Surrey steps back, aghast. His face is smeared with sweat and tears. Richard twitches the dagger out of his hand. It was like disarming a child, he will say later. He will recall how the young man’s fingers felt: numb, cold and blue.
Mathew has righted himself. Furiously he sucks the wound in his palm. The greyhound licks the floor: vile blood. ‘A scratch,’ the boy claims, but his blood runs down his chin.
Gregory takes out a handkerchief. ‘Here, Mathew.’ The youth Culpeper has appeared, alarmed, and other gentlemen, sprinting from gallery and guard chamber.
Richard says, ‘Are the tendons cut?’
‘Culpeper, run and seek a surgeon,’ Gregory says. In the hubbub he notes his son’s ease of manner.
Edward says, ‘An inch, Surrey, and you would have severed his veins at the wrist, a defenceless lad who never did you harm.’

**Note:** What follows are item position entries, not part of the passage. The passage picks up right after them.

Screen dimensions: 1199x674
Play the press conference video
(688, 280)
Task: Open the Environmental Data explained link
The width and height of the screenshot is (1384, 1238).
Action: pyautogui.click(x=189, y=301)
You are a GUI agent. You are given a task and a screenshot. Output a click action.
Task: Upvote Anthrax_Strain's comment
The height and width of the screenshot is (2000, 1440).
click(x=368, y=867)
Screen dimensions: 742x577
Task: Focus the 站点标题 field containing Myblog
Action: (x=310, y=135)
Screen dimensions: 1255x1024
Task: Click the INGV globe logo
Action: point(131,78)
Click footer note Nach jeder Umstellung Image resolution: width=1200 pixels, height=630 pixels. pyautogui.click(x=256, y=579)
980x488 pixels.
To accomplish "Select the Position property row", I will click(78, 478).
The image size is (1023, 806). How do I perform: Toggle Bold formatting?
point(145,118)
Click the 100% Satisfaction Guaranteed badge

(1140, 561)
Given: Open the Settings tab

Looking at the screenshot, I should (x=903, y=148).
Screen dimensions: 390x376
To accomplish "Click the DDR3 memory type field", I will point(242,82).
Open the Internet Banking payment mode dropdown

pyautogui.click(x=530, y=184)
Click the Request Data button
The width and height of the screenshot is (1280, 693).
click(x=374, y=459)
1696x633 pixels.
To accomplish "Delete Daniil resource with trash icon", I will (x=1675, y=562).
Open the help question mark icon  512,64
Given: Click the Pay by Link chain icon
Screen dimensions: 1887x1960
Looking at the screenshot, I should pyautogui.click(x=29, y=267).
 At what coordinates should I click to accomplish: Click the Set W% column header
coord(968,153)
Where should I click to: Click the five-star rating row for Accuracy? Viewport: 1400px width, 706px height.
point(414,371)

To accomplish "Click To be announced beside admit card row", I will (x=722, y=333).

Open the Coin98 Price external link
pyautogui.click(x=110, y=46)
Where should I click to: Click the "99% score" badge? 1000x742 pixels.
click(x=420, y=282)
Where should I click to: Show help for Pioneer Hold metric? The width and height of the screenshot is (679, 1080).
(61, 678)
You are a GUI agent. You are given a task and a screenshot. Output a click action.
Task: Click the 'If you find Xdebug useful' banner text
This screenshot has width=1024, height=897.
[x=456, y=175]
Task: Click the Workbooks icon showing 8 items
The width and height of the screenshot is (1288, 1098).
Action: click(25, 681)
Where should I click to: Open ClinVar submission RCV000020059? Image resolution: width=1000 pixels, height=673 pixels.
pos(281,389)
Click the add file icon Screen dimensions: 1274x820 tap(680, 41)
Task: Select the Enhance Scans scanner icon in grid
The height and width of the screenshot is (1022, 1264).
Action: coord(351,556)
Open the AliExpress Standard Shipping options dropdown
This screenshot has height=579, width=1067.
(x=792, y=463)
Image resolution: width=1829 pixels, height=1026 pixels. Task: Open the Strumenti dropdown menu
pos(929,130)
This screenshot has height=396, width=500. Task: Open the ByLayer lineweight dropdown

‘Well, he called him spindle-shanks,’ Gregory says. ‘And so do I.’
Surrey rubs his face and glares at Gregory. ‘Meet me in the fields, Cromwell – or no, I will not fight you, you are not my match, find some nobleman to fight for you if you can, and I will skewer him and you may come and collect his carcass at your pleasure.’
‘You’ll skewer nobody, boy,’ Richard says. ‘You won’t be able to skewer your own dinner. You won’t have a right hand to pick your nose with.’
‘What?’ Surrey says.
Edward says, ‘It is forbidden to draw blood within the precincts of the court. Any such action is a threat to the sovereign.’
‘He’s not here,’ Surrey says stupidly.